- [Required work]: In the records below, some lines hold the word "Academic". Copy each of those lines.

- [Data for this task]:

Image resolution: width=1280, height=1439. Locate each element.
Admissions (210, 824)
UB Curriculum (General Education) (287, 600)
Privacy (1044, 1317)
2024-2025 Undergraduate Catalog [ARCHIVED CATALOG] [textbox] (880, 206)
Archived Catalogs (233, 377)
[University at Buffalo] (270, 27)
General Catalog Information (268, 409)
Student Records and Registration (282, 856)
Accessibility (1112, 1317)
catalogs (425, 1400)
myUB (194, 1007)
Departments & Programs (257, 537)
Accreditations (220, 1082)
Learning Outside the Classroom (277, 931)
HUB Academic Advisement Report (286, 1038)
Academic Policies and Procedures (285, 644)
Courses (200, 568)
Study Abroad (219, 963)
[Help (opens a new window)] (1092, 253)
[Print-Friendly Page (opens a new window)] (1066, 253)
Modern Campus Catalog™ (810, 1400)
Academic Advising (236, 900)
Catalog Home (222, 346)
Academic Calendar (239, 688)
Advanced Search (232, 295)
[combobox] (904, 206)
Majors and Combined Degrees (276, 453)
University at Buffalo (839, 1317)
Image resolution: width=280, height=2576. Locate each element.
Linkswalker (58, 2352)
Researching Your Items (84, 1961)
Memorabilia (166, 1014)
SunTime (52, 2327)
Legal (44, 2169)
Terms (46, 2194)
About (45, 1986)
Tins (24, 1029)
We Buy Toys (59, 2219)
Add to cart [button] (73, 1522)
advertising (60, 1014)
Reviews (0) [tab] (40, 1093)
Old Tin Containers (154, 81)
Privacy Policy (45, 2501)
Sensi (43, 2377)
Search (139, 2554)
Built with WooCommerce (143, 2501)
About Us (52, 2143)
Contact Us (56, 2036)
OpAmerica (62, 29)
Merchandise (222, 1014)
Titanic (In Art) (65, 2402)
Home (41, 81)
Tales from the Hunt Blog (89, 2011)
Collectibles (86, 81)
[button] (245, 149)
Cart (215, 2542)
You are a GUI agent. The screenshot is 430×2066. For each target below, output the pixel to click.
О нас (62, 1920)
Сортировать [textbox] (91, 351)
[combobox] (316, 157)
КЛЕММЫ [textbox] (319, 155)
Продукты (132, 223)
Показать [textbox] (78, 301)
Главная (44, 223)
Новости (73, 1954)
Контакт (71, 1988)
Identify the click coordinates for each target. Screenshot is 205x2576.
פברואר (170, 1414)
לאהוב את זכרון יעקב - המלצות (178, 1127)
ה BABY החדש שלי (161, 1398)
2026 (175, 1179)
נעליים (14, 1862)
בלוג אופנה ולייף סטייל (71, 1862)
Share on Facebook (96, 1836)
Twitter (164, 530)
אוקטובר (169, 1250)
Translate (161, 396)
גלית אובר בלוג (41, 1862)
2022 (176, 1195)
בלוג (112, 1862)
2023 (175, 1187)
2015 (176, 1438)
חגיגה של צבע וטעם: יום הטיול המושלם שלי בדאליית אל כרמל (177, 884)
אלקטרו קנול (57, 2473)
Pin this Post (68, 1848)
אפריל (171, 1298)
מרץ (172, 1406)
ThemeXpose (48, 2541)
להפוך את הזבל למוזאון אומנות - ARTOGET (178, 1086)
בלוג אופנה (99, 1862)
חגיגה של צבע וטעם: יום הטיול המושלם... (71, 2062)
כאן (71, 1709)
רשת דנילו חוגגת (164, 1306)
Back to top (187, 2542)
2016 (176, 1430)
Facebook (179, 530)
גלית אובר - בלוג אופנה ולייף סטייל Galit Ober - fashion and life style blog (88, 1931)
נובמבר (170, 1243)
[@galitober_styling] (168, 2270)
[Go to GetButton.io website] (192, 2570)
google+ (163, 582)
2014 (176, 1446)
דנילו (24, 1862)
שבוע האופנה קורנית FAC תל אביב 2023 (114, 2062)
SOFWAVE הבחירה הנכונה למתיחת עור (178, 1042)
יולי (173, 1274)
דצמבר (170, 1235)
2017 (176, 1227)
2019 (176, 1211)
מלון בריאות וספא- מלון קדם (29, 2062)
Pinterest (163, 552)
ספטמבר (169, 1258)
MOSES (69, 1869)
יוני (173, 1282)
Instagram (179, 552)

- [Response]:
HUB Academic Advisement Report (286, 1038)
Academic Policies and Procedures (285, 644)
Academic Advising (236, 900)
Academic Calendar (239, 688)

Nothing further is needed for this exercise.